__Records for the task__
************

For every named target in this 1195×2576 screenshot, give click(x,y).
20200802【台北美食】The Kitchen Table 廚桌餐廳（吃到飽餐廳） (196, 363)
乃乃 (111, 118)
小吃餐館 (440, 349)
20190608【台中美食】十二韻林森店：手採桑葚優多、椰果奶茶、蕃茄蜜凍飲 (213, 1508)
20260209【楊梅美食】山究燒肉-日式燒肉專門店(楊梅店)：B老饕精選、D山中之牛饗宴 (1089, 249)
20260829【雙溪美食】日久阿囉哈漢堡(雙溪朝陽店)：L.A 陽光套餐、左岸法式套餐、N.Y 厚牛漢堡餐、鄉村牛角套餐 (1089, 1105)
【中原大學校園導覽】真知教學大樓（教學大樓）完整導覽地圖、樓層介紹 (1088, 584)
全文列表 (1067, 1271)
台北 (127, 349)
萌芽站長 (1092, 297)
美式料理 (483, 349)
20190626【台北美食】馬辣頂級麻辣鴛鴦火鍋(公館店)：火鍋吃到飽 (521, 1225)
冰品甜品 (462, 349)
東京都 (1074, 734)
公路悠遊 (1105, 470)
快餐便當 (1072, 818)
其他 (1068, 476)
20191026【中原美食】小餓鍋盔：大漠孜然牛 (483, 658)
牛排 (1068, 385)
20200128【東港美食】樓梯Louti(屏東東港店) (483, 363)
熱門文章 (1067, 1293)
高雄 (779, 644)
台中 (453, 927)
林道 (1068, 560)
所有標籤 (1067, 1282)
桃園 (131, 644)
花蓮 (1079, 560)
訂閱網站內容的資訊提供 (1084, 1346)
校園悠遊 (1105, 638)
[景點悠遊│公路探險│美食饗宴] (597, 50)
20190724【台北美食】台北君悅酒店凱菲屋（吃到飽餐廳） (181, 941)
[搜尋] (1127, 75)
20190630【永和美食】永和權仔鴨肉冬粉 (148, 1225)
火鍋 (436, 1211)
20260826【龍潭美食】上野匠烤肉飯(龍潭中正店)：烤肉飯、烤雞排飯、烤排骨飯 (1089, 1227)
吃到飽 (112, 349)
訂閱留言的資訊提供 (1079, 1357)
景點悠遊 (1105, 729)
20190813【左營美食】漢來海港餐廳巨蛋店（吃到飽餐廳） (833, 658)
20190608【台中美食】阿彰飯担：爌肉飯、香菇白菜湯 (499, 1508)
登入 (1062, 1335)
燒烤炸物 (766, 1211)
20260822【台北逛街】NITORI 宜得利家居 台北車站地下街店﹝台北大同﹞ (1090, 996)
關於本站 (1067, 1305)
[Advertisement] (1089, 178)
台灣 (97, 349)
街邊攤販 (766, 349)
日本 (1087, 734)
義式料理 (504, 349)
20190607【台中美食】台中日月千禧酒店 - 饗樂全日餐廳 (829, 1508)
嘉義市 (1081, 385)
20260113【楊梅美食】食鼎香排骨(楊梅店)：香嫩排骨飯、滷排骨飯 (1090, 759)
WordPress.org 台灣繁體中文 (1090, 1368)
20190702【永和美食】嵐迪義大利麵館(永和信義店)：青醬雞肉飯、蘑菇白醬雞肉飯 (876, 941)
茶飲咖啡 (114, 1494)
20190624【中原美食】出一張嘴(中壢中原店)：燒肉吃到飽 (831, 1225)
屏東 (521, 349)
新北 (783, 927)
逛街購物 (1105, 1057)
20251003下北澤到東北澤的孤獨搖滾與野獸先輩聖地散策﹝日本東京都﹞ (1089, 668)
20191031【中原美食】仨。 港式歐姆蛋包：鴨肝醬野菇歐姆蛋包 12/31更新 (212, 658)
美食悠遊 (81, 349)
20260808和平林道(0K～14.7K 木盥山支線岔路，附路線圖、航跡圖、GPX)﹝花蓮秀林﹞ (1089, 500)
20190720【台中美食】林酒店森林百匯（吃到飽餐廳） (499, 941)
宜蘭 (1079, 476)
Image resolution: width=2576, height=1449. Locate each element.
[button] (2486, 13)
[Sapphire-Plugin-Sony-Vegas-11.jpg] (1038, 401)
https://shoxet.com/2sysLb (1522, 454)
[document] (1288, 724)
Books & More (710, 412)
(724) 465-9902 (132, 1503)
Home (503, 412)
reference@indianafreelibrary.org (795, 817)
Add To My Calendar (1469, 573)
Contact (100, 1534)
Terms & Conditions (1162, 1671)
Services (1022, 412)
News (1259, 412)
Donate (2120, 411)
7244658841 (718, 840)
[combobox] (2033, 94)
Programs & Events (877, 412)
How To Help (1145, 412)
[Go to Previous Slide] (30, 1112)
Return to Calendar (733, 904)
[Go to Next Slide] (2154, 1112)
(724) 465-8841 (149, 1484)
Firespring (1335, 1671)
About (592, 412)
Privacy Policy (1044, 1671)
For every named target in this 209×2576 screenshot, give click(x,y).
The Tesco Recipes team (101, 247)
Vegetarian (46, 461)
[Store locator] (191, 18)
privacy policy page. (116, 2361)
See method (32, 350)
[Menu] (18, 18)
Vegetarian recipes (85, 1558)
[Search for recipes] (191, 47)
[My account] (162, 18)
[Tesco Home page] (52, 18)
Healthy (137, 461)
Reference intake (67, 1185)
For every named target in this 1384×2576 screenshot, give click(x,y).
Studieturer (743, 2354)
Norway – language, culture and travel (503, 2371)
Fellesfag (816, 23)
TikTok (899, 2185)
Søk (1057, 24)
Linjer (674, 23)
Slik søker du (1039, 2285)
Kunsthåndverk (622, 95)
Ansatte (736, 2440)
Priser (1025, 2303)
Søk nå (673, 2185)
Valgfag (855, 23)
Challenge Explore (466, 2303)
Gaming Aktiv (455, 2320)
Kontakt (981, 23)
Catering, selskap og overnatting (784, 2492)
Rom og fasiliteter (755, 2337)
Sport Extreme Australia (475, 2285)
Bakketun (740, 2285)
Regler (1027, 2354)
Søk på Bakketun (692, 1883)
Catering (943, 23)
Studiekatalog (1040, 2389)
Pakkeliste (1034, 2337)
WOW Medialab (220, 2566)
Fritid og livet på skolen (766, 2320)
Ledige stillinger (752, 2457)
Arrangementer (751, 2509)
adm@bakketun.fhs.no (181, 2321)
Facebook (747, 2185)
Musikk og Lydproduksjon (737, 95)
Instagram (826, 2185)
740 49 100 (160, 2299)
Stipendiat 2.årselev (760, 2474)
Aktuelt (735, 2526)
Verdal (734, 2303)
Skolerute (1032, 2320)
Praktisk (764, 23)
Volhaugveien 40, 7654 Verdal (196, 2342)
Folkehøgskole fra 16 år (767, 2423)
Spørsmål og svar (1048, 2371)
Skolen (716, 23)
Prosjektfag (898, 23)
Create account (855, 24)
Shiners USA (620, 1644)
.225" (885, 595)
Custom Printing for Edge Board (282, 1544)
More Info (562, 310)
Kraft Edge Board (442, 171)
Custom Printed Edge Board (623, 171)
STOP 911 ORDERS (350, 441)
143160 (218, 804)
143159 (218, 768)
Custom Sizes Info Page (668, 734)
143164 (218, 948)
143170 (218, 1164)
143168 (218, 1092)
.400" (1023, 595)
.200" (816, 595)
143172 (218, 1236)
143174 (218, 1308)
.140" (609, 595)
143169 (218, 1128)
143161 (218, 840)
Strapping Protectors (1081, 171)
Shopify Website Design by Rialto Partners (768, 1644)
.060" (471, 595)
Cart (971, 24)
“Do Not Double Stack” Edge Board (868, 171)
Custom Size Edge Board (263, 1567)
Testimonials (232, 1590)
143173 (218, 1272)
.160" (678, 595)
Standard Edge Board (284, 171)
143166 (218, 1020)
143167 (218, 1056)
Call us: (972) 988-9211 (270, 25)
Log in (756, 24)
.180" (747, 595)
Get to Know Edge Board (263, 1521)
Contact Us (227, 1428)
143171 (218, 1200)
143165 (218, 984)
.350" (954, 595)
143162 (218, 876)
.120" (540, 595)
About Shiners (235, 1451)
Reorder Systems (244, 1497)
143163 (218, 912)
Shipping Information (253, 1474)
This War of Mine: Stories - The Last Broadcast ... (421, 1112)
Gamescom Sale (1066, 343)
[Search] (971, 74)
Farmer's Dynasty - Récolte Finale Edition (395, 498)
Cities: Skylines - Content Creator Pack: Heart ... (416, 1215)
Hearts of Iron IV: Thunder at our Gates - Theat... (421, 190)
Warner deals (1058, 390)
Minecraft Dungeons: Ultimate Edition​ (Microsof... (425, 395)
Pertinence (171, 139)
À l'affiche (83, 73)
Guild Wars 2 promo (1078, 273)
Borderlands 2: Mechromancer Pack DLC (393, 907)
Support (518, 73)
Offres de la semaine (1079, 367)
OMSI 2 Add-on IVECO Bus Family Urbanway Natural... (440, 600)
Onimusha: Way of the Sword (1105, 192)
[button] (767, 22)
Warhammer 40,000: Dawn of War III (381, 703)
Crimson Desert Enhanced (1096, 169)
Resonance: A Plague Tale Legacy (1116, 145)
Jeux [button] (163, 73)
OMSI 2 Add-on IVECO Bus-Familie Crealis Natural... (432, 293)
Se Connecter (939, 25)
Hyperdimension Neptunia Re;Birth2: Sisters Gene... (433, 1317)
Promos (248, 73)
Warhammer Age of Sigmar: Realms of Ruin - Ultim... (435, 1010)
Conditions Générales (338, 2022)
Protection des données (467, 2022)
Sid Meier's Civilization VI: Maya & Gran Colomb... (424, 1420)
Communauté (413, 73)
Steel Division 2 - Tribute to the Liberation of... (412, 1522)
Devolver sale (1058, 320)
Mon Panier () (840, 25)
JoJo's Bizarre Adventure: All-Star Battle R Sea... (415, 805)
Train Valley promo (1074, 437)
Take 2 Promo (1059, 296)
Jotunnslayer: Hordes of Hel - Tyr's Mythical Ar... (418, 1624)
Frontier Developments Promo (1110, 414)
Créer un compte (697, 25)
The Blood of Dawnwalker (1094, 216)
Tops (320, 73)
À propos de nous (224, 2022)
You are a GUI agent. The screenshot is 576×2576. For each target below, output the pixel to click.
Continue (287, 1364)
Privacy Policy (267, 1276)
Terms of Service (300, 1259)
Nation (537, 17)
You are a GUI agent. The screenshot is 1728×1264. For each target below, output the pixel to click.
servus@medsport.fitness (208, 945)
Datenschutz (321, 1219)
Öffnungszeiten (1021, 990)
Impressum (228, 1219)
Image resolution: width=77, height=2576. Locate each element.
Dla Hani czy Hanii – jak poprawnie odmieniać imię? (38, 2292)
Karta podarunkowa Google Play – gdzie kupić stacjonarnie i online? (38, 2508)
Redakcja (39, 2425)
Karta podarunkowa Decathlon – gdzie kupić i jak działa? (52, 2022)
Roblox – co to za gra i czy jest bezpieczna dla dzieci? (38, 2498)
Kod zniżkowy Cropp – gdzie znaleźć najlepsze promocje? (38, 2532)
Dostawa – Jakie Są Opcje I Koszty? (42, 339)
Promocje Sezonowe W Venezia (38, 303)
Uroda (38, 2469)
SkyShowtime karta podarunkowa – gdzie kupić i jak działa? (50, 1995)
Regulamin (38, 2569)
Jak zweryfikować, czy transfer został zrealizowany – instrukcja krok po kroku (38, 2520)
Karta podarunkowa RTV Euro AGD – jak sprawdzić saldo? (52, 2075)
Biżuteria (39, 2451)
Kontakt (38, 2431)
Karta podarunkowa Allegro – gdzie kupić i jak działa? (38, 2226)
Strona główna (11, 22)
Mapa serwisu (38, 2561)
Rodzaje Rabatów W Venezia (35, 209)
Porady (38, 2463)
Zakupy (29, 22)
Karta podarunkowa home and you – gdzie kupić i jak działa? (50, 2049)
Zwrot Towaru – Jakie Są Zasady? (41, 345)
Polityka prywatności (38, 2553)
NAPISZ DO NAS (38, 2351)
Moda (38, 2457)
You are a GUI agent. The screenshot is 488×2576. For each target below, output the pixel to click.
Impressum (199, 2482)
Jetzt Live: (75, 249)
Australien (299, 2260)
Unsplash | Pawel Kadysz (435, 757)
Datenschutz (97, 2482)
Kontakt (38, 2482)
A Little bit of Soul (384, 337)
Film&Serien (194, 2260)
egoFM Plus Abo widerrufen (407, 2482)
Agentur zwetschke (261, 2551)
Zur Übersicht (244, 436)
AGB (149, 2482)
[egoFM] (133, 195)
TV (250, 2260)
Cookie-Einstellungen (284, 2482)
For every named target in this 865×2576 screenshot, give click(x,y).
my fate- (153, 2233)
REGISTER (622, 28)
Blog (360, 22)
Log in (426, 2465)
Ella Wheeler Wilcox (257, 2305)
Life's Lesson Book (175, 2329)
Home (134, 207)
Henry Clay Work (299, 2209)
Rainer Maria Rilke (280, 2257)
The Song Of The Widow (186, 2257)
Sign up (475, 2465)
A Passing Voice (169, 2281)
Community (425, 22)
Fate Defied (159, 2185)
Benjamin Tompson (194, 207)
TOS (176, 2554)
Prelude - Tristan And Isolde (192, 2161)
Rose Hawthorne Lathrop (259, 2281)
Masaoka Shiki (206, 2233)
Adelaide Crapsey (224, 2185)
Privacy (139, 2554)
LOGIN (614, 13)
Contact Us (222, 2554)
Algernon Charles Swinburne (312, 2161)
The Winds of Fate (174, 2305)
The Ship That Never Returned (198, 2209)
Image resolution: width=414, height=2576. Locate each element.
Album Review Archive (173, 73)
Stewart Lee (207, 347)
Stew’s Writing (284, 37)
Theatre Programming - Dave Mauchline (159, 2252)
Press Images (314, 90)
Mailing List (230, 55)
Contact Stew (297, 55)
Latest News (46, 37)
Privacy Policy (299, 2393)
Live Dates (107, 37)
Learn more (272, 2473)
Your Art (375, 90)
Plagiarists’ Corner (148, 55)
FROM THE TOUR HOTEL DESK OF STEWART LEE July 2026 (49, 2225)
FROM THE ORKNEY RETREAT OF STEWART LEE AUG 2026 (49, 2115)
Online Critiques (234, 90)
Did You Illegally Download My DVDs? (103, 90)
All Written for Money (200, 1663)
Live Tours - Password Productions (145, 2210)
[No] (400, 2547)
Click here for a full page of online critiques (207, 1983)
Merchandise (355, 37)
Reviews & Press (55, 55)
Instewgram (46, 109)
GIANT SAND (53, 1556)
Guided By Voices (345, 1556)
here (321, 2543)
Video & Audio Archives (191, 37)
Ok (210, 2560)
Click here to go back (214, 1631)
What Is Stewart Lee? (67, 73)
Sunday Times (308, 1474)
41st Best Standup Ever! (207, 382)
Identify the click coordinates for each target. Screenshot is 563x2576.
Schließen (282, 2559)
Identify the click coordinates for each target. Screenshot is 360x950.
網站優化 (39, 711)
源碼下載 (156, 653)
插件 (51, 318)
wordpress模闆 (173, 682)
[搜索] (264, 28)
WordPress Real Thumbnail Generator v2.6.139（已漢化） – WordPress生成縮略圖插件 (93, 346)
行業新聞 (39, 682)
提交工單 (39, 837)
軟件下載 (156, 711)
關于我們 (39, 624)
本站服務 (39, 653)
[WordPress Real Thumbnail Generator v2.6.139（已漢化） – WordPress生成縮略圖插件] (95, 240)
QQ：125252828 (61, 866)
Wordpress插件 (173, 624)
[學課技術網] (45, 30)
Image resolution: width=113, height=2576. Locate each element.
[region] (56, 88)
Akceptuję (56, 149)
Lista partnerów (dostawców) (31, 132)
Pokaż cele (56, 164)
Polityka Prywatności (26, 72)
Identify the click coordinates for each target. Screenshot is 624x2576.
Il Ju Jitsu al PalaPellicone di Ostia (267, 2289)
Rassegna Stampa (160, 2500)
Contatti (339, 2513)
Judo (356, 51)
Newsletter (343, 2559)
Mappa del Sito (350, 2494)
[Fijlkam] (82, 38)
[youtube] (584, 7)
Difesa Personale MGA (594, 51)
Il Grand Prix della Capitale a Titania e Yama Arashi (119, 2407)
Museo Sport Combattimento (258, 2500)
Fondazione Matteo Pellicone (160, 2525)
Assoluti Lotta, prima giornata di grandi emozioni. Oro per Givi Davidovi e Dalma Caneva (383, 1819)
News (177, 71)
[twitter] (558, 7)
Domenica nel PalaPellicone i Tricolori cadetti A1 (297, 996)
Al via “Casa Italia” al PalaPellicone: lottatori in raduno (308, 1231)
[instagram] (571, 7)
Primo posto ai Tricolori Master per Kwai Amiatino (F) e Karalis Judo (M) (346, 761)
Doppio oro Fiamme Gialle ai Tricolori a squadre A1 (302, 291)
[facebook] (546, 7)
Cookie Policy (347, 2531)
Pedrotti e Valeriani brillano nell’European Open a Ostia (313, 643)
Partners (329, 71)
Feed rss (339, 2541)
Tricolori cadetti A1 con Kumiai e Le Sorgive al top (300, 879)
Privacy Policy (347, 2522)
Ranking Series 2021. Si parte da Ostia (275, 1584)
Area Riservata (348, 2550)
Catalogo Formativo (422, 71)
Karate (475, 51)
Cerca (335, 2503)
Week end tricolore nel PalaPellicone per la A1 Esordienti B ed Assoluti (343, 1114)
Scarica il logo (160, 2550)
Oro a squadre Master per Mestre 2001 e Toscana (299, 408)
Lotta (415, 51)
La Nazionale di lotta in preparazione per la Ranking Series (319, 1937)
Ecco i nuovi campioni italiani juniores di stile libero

************

Take the lines from the first line of the listing to the line containing "20190702【永和美食】嵐迪義大利麵館(永和信義店)：青醬雞肉飯、蘑菇白醬雞肉飯 (876, 941)". Please print them exactly, ends included, with nothing else.

__Written response__
For every named target in this 1195×2576 screenshot, give click(x,y).
20200802【台北美食】The Kitchen Table 廚桌餐廳（吃到飽餐廳） (196, 363)
乃乃 (111, 118)
小吃餐館 (440, 349)
20190608【台中美食】十二韻林森店：手採桑葚優多、椰果奶茶、蕃茄蜜凍飲 (213, 1508)
20260209【楊梅美食】山究燒肉-日式燒肉專門店(楊梅店)：B老饕精選、D山中之牛饗宴 (1089, 249)
20260829【雙溪美食】日久阿囉哈漢堡(雙溪朝陽店)：L.A 陽光套餐、左岸法式套餐、N.Y 厚牛漢堡餐、鄉村牛角套餐 (1089, 1105)
【中原大學校園導覽】真知教學大樓（教學大樓）完整導覽地圖、樓層介紹 (1088, 584)
全文列表 (1067, 1271)
台北 (127, 349)
萌芽站長 (1092, 297)
美式料理 (483, 349)
20190626【台北美食】馬辣頂級麻辣鴛鴦火鍋(公館店)：火鍋吃到飽 (521, 1225)
冰品甜品 (462, 349)
東京都 (1074, 734)
公路悠遊 (1105, 470)
快餐便當 (1072, 818)
其他 (1068, 476)
20191026【中原美食】小餓鍋盔：大漠孜然牛 (483, 658)
牛排 (1068, 385)
20200128【東港美食】樓梯Louti(屏東東港店) (483, 363)
熱門文章 (1067, 1293)
高雄 (779, 644)
台中 (453, 927)
林道 (1068, 560)
所有標籤 (1067, 1282)
桃園 (131, 644)
花蓮 (1079, 560)
訂閱網站內容的資訊提供 (1084, 1346)
校園悠遊 (1105, 638)
[景點悠遊│公路探險│美食饗宴] (597, 50)
20190724【台北美食】台北君悅酒店凱菲屋（吃到飽餐廳） (181, 941)
[搜尋] (1127, 75)
20190630【永和美食】永和權仔鴨肉冬粉 (148, 1225)
火鍋 (436, 1211)
20260826【龍潭美食】上野匠烤肉飯(龍潭中正店)：烤肉飯、烤雞排飯、烤排骨飯 (1089, 1227)
吃到飽 (112, 349)
訂閱留言的資訊提供 (1079, 1357)
景點悠遊 (1105, 729)
20190813【左營美食】漢來海港餐廳巨蛋店（吃到飽餐廳） (833, 658)
20190608【台中美食】阿彰飯担：爌肉飯、香菇白菜湯 (499, 1508)
登入 (1062, 1335)
燒烤炸物 (766, 1211)
20260822【台北逛街】NITORI 宜得利家居 台北車站地下街店﹝台北大同﹞ (1090, 996)
關於本站 (1067, 1305)
[Advertisement] (1089, 178)
台灣 (97, 349)
街邊攤販 (766, 349)
日本 (1087, 734)
義式料理 (504, 349)
20190607【台中美食】台中日月千禧酒店 - 饗樂全日餐廳 (829, 1508)
嘉義市 (1081, 385)
20260113【楊梅美食】食鼎香排骨(楊梅店)：香嫩排骨飯、滷排骨飯 (1090, 759)
WordPress.org 台灣繁體中文 (1090, 1368)
20190702【永和美食】嵐迪義大利麵館(永和信義店)：青醬雞肉飯、蘑菇白醬雞肉飯 (876, 941)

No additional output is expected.